TASK TO CARRY OUT ->
Go through the following data and transcribe exactly the stretch of lines from the one holding "Click the Save icon in quick access toolbar" to the one holding "Click the 'Click", both included.

____________

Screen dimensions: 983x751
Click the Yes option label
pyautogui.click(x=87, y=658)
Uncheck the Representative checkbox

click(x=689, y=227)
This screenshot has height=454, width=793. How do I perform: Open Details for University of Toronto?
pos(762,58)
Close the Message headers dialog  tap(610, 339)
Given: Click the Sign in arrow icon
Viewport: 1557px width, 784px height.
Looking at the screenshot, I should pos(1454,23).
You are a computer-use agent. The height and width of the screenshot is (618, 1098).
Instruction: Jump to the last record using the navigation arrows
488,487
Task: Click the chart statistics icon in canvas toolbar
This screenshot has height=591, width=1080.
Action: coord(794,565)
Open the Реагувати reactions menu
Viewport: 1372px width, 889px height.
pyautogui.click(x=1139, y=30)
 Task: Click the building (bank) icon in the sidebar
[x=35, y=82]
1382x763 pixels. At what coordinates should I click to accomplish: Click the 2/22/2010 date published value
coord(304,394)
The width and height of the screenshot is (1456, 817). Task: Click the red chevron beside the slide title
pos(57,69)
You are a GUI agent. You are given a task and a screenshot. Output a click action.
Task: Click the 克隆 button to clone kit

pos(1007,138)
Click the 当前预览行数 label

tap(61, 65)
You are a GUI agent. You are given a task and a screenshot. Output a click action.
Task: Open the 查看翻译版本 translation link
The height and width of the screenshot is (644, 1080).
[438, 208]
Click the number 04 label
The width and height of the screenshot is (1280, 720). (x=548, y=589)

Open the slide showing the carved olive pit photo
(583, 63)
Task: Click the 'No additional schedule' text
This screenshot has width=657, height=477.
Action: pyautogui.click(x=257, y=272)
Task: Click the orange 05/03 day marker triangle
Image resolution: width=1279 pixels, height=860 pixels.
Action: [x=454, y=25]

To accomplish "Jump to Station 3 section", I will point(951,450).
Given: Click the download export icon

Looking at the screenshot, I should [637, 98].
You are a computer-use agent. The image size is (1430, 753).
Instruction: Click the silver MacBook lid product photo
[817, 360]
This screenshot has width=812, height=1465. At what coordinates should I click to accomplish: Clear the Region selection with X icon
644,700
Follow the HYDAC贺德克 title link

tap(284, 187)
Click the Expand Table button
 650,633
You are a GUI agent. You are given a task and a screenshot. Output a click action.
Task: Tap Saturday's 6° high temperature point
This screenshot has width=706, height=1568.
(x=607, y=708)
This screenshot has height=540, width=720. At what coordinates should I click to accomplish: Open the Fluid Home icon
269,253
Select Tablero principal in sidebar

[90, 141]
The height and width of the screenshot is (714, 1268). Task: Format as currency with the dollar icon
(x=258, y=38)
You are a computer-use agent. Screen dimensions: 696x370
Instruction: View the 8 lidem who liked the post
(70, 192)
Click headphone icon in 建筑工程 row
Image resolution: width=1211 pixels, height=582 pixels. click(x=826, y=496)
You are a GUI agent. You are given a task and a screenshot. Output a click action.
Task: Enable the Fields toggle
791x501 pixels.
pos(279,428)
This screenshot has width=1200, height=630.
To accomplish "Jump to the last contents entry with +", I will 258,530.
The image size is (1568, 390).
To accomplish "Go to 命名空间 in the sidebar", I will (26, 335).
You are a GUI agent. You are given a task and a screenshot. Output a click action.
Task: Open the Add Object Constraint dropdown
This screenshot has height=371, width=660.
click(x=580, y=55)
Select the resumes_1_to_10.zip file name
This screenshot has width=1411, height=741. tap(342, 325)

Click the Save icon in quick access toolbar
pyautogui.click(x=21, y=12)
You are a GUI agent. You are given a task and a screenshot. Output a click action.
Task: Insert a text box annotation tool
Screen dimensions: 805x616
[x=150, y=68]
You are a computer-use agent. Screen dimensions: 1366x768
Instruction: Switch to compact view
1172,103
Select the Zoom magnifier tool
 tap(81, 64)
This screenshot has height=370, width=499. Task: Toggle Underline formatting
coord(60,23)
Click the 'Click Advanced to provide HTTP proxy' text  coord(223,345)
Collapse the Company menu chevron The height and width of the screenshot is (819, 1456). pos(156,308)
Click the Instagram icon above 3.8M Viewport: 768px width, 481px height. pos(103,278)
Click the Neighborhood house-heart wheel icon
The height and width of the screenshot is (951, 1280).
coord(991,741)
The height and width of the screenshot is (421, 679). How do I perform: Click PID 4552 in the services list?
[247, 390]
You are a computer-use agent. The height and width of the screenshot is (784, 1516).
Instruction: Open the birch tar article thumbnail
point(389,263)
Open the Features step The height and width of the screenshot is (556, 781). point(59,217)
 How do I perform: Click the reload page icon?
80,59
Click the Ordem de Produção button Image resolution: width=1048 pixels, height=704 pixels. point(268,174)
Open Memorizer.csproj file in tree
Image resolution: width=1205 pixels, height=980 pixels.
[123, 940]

____________

RESULT OF THIS EXERCISE ->
Click the Save icon in quick access toolbar
pyautogui.click(x=21, y=12)
You are a GUI agent. You are given a task and a screenshot. Output a click action.
Task: Insert a text box annotation tool
Screen dimensions: 805x616
[x=150, y=68]
You are a computer-use agent. Screen dimensions: 1366x768
Instruction: Switch to compact view
1172,103
Select the Zoom magnifier tool
 tap(81, 64)
This screenshot has height=370, width=499. Task: Toggle Underline formatting
coord(60,23)
Click the 'Click Advanced to provide HTTP proxy' text  coord(223,345)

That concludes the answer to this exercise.